======== PAGE EXCERPT ========

Quarter, Half, and Whole Notes
Updated: 2026-07-10By the end of this lesson, you will count, play, and hold quarter, half, and whole notes inside a steady four-beat measure. Written pitch tells you which key to play; note value tells you when a sound begins and how long it lasts.
Try now
Tap four even beats. On a second pass, clap only on beat 1 and keep your hands together while saying 2-3-4. You have modeled one whole-note duration.
Note shapes describe time
A quarter note has a filled notehead and a stem. In this 4/4 context, it lasts one beat. A half note has an open notehead and a stem and lasts two beats. A whole note has an open notehead without a stem and lasts four beats. British materials may call these crotchets, minims, and semibreves; this course uses the standard American terms.
The shapes do not prescribe tempo. A quarter note lasts one beat whether the beat is slow or fast. Keep one chosen pulse throughout an exercise so the ratio remains audible: a half note is twice a quarter note, and a whole note is twice a half note.
Start once and hold through the count
To play a half note on beats 1-2, press once on "1," keep the key down through "2," and release in time to prepare beat 3. Do not attack the key again on beat 2. For a whole note, press once on beat 1 and sustain through the spoken count 2-3-4.
Count attacks and releases separately. The number on which a note begins is not the number of times it is played. Listen for one clean beginning followed by the intended duration. Practice without pedal so your finger release remains audible.
Add durations within a measure
A 4/4 measure contains four quarter-note beats. Check each measure by adding values: 1+1+1+1, 2+2, 4, or 2+1+1. A barline separates measures but does not insert extra time. Beat 4 of one measure flows directly to beat 1 of the next.
Read rhythm before pitch. Point to each note, say its duration, and mark the beats it occupies. Then clap the attacks while continuing to count every beat. Only after the timing is stable should you play the written pitches.

======== RECORDS ========

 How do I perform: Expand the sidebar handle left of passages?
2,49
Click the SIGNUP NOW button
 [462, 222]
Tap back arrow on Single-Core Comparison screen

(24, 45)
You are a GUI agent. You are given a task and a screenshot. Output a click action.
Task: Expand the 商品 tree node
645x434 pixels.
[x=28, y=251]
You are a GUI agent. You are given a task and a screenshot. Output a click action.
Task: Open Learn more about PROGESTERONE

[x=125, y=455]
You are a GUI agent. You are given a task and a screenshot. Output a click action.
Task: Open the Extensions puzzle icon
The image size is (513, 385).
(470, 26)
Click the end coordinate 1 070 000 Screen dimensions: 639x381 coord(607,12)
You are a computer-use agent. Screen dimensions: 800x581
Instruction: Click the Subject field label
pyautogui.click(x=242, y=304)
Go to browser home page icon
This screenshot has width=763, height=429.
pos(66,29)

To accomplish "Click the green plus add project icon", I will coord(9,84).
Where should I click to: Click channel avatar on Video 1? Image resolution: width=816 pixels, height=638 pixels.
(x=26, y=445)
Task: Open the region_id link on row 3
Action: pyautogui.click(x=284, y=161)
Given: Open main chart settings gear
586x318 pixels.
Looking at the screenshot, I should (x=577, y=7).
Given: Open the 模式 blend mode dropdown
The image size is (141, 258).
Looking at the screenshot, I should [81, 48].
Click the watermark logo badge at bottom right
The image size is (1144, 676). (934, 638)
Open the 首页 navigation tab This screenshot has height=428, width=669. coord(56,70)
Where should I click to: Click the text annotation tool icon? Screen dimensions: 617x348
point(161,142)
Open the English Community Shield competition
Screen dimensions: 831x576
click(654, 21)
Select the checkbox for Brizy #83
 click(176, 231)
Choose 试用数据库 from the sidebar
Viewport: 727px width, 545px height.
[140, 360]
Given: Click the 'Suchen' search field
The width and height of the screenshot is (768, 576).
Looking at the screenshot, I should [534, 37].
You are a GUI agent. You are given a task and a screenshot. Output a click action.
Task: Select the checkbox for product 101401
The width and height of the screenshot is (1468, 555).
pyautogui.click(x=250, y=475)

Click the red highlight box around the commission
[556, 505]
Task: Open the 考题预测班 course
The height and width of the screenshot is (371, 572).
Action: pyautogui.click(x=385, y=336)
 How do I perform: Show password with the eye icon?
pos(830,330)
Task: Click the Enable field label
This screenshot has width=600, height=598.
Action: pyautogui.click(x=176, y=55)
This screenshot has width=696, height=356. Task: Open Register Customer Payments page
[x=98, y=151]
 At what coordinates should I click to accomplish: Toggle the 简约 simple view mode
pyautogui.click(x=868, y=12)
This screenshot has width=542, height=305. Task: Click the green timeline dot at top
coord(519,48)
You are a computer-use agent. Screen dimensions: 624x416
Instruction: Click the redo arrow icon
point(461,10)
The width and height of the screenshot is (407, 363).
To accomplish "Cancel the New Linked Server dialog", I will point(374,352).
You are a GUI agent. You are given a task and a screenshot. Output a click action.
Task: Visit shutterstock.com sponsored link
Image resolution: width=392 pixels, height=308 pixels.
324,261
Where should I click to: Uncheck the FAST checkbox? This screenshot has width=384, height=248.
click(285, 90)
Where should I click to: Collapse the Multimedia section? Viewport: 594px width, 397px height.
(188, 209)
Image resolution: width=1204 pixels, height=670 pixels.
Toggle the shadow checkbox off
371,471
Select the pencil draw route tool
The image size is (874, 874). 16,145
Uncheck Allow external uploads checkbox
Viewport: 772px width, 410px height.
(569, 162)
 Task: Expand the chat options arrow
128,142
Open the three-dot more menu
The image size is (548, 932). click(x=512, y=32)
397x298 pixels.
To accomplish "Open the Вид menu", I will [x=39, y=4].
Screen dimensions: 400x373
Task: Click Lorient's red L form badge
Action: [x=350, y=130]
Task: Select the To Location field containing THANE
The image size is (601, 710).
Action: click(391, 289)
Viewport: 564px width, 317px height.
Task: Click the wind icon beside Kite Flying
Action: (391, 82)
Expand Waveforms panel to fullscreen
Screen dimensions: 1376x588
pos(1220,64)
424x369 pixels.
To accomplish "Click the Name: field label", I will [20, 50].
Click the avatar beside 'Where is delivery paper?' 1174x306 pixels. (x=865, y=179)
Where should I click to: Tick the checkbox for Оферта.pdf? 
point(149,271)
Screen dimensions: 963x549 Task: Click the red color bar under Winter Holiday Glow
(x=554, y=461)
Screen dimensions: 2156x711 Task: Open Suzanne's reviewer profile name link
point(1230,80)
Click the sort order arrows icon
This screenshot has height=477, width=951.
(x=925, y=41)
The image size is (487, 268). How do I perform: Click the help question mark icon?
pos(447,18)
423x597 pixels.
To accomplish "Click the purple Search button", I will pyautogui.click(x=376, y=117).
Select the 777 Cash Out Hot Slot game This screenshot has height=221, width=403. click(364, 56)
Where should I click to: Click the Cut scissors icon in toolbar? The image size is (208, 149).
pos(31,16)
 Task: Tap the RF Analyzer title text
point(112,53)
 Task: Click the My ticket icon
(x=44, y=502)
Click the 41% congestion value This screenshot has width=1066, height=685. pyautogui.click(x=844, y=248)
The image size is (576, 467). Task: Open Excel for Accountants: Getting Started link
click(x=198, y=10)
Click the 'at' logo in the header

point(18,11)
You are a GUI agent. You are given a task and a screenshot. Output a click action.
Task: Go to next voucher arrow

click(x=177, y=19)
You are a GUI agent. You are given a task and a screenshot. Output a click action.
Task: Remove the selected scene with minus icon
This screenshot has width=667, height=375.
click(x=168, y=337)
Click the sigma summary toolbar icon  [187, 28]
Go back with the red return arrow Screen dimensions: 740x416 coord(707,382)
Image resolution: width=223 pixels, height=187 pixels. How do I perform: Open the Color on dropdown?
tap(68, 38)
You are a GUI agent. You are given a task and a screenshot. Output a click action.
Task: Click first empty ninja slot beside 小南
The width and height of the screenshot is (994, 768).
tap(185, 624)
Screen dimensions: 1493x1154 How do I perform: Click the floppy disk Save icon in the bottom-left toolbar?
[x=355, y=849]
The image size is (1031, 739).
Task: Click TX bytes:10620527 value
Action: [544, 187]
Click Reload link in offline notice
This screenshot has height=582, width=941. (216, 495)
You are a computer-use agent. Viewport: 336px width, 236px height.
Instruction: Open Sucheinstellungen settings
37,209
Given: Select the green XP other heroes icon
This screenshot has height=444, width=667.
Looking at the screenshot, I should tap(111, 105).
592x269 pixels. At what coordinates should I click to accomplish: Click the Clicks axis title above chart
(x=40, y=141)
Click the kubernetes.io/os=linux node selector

========

> **PROMPT 1**
According to the lesson on quarter, half, and whole notes, what do British materials call these three notes?
> **PROMPT 2**
List every sum that the lesson on note values gives for checking the contents of a 4/4 measure.
> **PROMPT 3**
Continue the lesson on quarter, half, and whole notes from its last sentence.
The entries have nothing to do with the lesson on note values.

> **WRITTEN REPLY 1**
Crotchets, minims, and semibreves.

> **WRITTEN REPLY 2**
1+1+1+1
2+2
4
2+1+1

> **WRITTEN REPLY 3**
Exercise
Work through the displayed four-measure line in three passes. First say "quarter, quarter..." and the values. Second clap only attacks while counting 1-2-3-4. Third play C-D-E-F-G with one finger, preserving the same timing. Repeat with another finger only if the pulse stays unchanged.
Common mistakes
- Symptom: You press a half note again on beat 2. Correction: Attack on "1," hold the key, and let your voice alone mark "2."
- Symptom: A whole note ends on beat 3. Correction: Keep the key down through the spoken "4," then prepare the next note.
- Symptom: You pause at every barline. Correction: Tap the sequence 3-4-1-2 repeatedly until the measure boundary no longer interrupts the pulse.
Practice pack
1. Prepare
Choose a slow pulse and write 1-2-3-4 beneath four blank beat positions. Keep the pedal released.
2. Core drills
Speak values, clap attacks, then play the score. Repeat each pass only if all four measures remain connected.
3. Variations
Create one new measure using 2+1+1 or 1+1+2 beats. Confirm its sum before playing.
4. Self-check
Listen for one attack per symbol and a complete hold. Mark whether errors concern attack, hold, or barline flow.
5. 5-minute route
Tap for one minute, clap the line for one, play it for two, and repair one release for one.
6. 15-minute route
Spend three minutes speaking values, four clapping, four playing, two inventing a measure, and two checking transitions.
Frequently asked questions
Does a whole note always fill a measure? It fills an entire 4/4 measure, but meter changes can alter that relationship. Here, count four beats.
Why count while a note is already sounding? The count measures the full duration and tells you when to release or begin the next sound.
May I use the sustain pedal? Not yet. Finger-only practice makes early releases and unwanted overlaps easy to hear.
Ready to continue when
- You correctly name quarter, half, and whole notes.
- You hold them for one, two, and four beats respectively in 4/4.
- You add durations to confirm that each measure contains four beats.
- You cross a barline without stopping the pulse.